What is being asked – Reproduce the records from the line containing "Click the Network Address label" down to the line containing "pyautogui.click(x=150, y=286)", with both ends included, and leave the pictures out of your answer.

Records for the exercise –
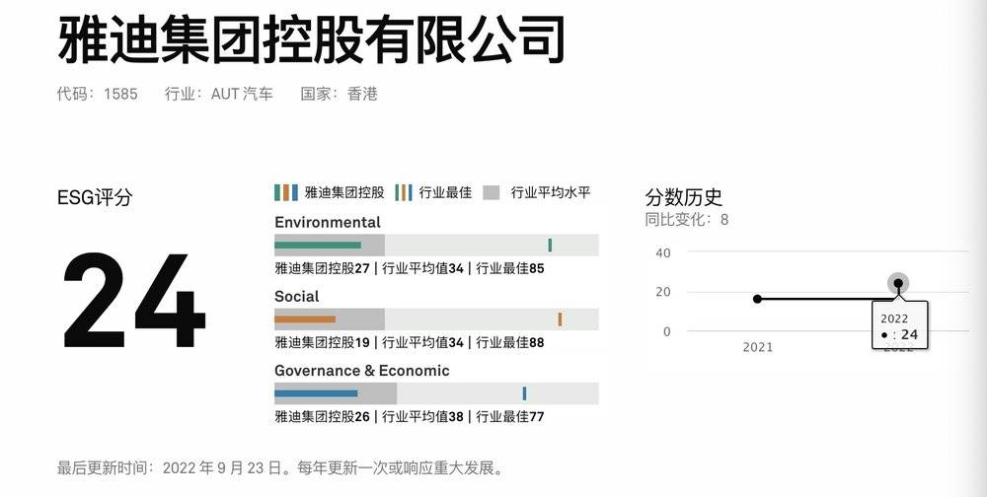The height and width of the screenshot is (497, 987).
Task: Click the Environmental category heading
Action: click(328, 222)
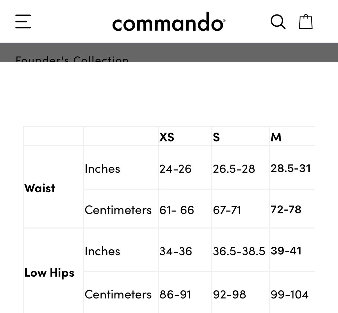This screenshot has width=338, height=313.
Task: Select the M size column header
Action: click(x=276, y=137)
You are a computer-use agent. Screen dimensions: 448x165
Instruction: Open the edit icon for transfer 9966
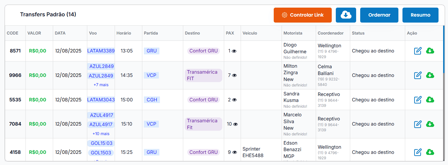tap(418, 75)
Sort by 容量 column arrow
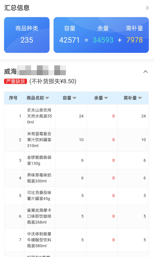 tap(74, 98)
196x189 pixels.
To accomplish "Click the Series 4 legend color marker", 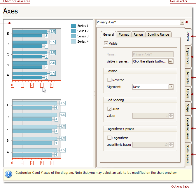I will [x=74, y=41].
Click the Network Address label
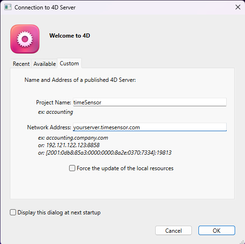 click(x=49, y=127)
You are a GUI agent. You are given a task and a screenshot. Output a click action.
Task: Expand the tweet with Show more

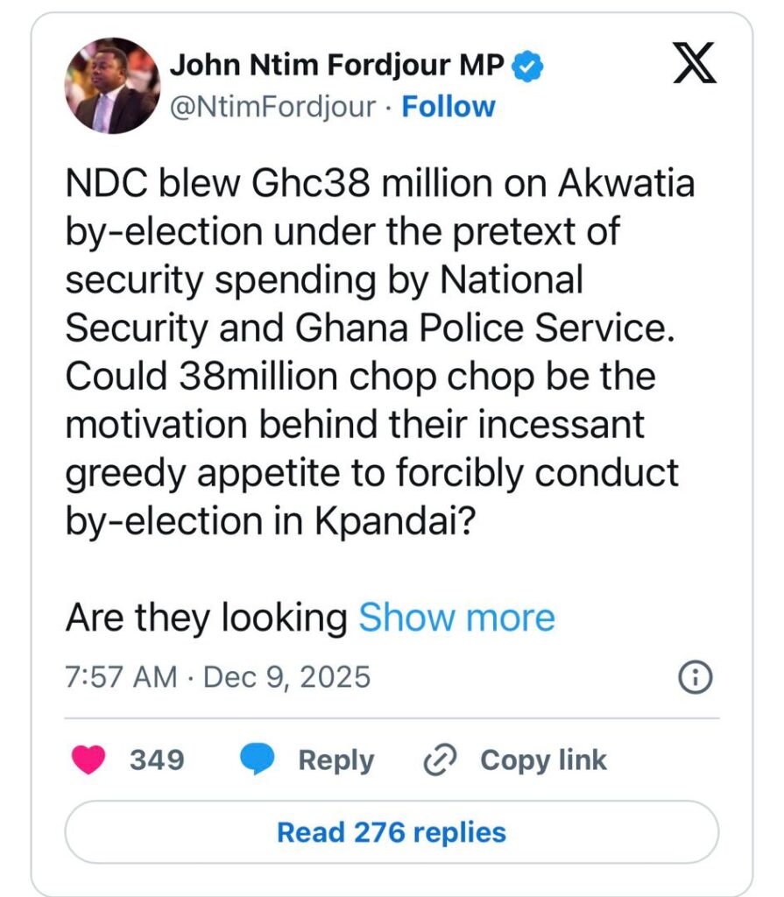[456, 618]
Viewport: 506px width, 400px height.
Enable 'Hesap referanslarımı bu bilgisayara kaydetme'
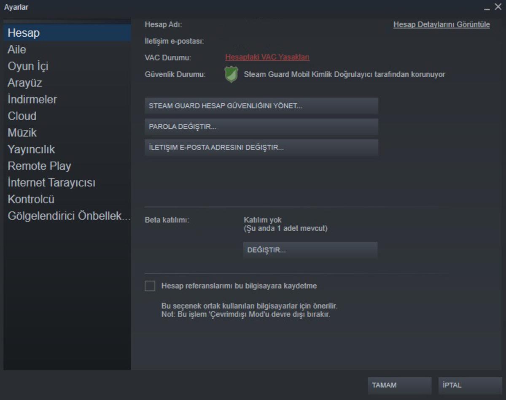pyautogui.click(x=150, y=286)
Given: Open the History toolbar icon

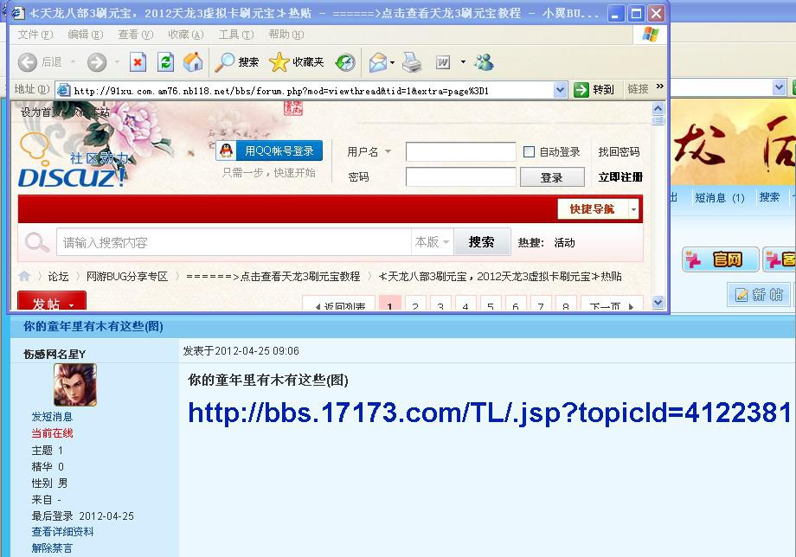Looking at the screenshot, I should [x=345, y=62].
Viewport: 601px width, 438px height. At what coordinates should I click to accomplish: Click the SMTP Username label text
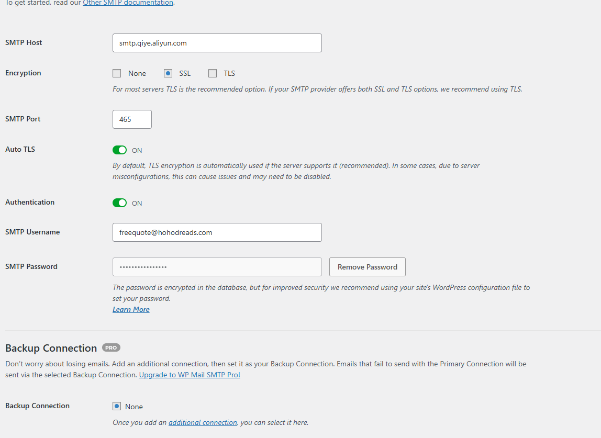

Exercise answer –
Click the Network Address label
 click(x=49, y=127)
You are a GUI agent. You are given a task and a screenshot. Output a click action.
Task: Expand the tweet with Show more

[456, 618]
Viewport: 506px width, 400px height.
Enable 'Hesap referanslarımı bu bilgisayara kaydetme'
pyautogui.click(x=150, y=286)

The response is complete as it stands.